In order to ensure the best outcome for workers, consumers, and business owners across the U.S., it's important to understand the issues and the stakes.
The Impact of a Second Strike
The East and Gulf Coast ports service more than half of U.S. imports, and a second strike could have devastating impacts.
Fast Facts
- For a strike of more than a few days, consumers could see shortages and price increases on items like groceries, clothing, and electronics, affecting workers and families across America.
- Every day of a strike results in nearly a week of disruptions to the economy. Economists believe a similar disruption in 2002 cost the economy $1 billion per day, and it took six months for the economy to recover.

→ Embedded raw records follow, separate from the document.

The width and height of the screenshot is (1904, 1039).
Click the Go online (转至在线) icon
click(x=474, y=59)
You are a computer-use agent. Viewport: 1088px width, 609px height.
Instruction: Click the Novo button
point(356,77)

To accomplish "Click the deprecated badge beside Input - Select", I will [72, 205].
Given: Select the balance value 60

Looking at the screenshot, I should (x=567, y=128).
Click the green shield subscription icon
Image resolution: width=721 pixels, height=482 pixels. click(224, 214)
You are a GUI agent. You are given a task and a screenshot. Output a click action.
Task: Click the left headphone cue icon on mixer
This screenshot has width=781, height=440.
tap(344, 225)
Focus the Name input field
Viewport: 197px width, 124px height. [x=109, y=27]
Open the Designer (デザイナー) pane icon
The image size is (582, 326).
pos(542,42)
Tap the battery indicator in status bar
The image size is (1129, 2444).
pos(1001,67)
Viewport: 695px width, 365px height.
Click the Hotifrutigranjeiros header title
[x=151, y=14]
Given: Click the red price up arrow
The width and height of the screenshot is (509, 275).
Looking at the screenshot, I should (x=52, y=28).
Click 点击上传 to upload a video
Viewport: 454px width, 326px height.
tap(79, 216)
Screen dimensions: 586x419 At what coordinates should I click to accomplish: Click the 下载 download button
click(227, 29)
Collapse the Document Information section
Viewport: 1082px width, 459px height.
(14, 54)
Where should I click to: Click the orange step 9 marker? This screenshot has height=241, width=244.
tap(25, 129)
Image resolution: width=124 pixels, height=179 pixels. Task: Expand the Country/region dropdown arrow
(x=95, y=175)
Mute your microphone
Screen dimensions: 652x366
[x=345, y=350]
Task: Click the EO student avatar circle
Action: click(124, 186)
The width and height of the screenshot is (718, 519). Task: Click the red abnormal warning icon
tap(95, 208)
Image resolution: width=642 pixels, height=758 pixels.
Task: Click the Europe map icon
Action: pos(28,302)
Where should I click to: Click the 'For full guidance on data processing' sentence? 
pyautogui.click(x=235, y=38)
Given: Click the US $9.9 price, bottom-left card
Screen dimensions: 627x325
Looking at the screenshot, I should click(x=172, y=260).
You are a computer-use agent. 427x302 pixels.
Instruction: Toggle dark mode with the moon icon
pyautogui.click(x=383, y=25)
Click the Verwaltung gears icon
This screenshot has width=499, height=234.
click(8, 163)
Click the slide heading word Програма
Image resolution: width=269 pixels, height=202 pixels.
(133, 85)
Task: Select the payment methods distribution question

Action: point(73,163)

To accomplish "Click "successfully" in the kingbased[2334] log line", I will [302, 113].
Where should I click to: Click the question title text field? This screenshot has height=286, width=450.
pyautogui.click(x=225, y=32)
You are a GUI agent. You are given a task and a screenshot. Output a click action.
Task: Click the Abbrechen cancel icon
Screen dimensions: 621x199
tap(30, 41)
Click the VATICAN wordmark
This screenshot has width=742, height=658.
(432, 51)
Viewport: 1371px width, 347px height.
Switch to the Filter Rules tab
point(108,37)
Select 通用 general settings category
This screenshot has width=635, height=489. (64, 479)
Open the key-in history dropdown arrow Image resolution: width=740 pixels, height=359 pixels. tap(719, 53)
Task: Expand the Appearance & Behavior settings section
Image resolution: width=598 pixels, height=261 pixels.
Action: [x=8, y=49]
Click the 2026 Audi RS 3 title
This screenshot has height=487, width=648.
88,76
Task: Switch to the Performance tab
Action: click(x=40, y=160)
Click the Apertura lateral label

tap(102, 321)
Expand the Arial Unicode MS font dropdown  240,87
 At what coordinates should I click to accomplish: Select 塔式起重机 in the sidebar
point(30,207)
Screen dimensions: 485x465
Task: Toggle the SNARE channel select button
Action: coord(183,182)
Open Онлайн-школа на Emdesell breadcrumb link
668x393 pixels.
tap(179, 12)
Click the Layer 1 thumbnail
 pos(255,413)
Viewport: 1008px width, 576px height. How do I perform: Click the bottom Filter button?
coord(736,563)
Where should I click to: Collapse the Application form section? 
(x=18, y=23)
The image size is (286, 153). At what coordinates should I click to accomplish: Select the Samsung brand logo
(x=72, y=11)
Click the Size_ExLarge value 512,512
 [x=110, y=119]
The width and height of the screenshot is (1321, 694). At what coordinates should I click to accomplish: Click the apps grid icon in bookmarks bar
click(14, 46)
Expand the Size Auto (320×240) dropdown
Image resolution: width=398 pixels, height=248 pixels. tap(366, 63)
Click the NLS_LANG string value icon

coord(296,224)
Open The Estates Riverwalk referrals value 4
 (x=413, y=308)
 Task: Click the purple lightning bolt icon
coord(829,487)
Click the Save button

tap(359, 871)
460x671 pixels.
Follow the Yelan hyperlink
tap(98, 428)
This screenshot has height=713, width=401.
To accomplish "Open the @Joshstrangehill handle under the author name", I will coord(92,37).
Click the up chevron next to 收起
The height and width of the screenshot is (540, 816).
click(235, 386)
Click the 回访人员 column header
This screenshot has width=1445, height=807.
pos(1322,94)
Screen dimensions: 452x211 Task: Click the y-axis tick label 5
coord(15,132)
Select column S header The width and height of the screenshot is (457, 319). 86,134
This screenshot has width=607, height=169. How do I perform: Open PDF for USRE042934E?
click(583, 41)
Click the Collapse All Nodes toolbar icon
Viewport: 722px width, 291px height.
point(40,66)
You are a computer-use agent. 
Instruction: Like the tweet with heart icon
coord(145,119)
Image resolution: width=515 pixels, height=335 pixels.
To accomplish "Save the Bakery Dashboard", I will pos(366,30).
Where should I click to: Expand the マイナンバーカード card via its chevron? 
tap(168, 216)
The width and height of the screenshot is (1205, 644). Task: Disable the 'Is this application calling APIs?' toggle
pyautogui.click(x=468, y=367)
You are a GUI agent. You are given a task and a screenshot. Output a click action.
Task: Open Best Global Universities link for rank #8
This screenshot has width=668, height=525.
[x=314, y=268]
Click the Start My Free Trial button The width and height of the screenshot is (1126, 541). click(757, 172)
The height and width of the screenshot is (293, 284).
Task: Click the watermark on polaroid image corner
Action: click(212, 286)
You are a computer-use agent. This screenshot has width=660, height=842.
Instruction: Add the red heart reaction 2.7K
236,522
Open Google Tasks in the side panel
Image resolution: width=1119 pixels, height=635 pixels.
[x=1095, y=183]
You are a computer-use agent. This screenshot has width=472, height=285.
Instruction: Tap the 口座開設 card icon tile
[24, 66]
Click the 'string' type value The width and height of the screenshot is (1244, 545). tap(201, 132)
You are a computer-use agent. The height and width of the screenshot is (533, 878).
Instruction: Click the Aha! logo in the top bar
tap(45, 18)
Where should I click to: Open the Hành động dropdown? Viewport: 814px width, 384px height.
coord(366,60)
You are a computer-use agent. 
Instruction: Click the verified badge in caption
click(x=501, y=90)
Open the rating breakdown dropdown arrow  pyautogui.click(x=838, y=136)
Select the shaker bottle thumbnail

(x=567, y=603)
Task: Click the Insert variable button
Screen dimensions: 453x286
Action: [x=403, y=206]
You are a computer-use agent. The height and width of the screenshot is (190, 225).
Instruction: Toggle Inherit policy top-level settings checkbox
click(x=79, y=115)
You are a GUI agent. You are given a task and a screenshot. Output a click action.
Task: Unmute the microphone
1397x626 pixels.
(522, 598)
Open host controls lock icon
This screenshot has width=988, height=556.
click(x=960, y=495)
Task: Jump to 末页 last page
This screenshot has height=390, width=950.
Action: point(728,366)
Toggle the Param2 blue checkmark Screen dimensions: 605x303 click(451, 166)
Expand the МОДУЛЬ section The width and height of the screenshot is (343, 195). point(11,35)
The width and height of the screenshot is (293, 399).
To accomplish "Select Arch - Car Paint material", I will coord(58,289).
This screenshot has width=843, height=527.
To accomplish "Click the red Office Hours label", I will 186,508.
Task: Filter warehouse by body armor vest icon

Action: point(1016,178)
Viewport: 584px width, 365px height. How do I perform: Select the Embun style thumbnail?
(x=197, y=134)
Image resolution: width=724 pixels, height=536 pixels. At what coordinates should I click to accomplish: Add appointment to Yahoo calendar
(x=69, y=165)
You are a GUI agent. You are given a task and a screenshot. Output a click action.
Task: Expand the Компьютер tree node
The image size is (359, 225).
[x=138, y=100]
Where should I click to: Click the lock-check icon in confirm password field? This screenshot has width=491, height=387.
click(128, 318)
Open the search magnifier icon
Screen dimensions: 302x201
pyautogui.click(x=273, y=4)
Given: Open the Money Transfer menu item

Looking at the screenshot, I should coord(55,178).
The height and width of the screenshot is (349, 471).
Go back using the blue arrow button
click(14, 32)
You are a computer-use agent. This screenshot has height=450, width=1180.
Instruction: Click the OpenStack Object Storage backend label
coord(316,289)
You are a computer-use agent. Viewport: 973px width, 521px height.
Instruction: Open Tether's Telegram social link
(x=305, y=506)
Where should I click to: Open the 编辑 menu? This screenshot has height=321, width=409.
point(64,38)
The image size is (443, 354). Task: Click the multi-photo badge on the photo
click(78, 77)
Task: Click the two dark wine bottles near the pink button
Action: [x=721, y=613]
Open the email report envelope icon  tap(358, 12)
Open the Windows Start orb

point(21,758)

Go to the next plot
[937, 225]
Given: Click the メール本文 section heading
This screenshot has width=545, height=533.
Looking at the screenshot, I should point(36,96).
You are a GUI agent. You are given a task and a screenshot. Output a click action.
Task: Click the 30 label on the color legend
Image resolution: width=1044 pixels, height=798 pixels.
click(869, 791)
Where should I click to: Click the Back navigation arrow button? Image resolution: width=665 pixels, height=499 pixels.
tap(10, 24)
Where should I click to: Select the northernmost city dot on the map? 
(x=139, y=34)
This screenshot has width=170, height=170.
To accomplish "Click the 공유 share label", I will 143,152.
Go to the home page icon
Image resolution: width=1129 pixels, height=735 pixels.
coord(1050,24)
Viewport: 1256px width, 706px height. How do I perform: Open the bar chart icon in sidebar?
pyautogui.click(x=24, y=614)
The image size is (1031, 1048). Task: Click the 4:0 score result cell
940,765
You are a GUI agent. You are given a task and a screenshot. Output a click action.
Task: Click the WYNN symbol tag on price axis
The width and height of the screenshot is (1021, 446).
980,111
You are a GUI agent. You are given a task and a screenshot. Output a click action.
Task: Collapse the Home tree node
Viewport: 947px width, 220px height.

- Remember: In September, JPMorgan Chase calculated the ILA strike would cost the economy between $3.8 billion to $4.5 billion per day.
- Small businesses would face the brunt of the economic fallout as they are already operating within smaller margins, a tighter labor market, and higher costs from inflation.
- Zoom out: A strike organized by the International Association of Machinists and Aerospace Workers (IAM) at Boeing forced suppliers to implement temporary furloughs, showcasing the devastating impacts of similar strikes deep in the supply chain.
- Because efficient ports are essential for maintaining America's competitiveness in a rapidly evolving global market, strikes and the poor state of many U.S. ports pose serious risks to the country's economic leadership.
- Yes, and: Modern ports are not just economic engines, they are critical nodes in defense and emergency preparedness.
The ILA, which ended a three-day strike in October after reaching an agreement in principle to a nearly 63% pay increase and to give more time to finalize a new labor contract. However, the ILA quickly walked out after resuming negotiations with USMX in November, highlighting a critical issue: Union bosses are employing extreme tactics without considering the broader economic impact – even on their own membership.
What are the Issues?
Modernization
Infrastructure modernization is the line in the sand.
Every day, U.S. ports move thousands of containers holding everything from electronics to food products for Americans and American businesses. Over time, the number of containers has grown with our economy yet the infrastructure responsible for moving these containers is no longer adequate to keep up with this growing demand. Indeed, The World Bank Group and IHS Markit reports that other countries are 40% more productive than most ports in the U.S., which doesn’t even have a port ranked in the top 50 for productivity in the world.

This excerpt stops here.